K. Johnson

Illustration de l'effet Matilda

The Matilda Effect

Their discoveries changed the world, yet their names have often vanished from textbooks.

The Matilda Effect refers to a longstanding bias that systematically erases women scientists, attributing their work to men or simply forgetting their achievements

It is as much a systemic phenomenon as an unfair one, and its traces are still felt today.

Origins of a Forgotten Term

The expression “Matilda Effect” was coined in 1993 by Margaret W. Rossiter, a sociologist of science.It honors Matilda Joslyn Gage (1826–1898), a nineteenth-century American feminist and trailblazer for women’s rights and their place in science.

Gage had already denounced, long before her time, the systematic exclusion and dispossession of women inventors and researchers.

Rossiter later gave this persistent bias its name: the idea that women’s contributions to scientific research are diminished, denied, or reassigned to others.
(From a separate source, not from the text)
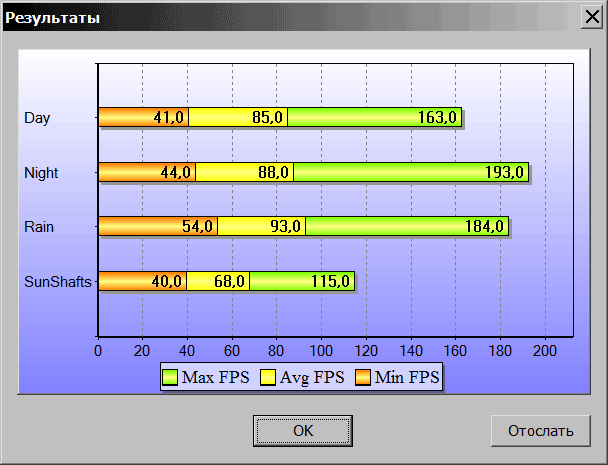Click the orange Min FPS legend swatch
608x465 pixels.
(x=363, y=377)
Gravure de Matilda joslyn Gage

Engraving of Matilda Joslyn Gage - 19th century

A Mechanism of Invisibility

The Matilda Effect isn’t caused by one single factor-it's built from a web of cultural and institutional mechanisms:

  • Historical exclusion of women from universities, labs, and academies.
  • Gender biases that associate scientific rigor with inherently masculine qualities.
  • Unequal credit structures where men receive recognition for contributions in hierarchical systems.
  • Media coverage that glorifies male figures while sidelining female collaborators.

“Our entire system was somehow rigged against them... You rarely found a man or anyone who encouraged them.”

-Margaret W. Rossiter

This process is a slow erosion of collective memory: women’s discoveries are diluted in scientific narratives until they disappear altogether.

Photographie de Margaret W. Rossiter à une conférence

Photographie de Margaret W. Rossiter

Lasting Consequences

The Matilda Effect is more than symbolic injustice: it has real impacts on science and society.

  • It discourages young women from pursuing scientific careers due to a lack of visible role models.
  • It undermines diversity, slowing progress and innovation.
  • It rewrites science’s history with a masculine bias.

Recent studies confirm women’s co-signed articles are cited less, and scientific prizes remain vastly awarded to men—even in mixed fields.

Scientists to Rediscover

Countless women scientists over the decades have suffered collective neglect ; a timeline is available to explore them

These women—sometimes referred to as “Matildas”—led major advances in physics, mathematics, biology, and astronomy.

Their present-day recognition relies on historical rehabilitation : documentaries, books, exhibitions, and educational projects finally restore both faces and names to these pioneers.

An Ongoing Struggle

Mindsets are changing, but the challenge of the Matilda Effect is not over.Today’s women scientists must still fight for fair acknowledgment, funding, and parity in institutions.

Exposing this bias is also a call to reflect on how science itself is written: who gets to speak, who discovers, and - most importantly - who is cited?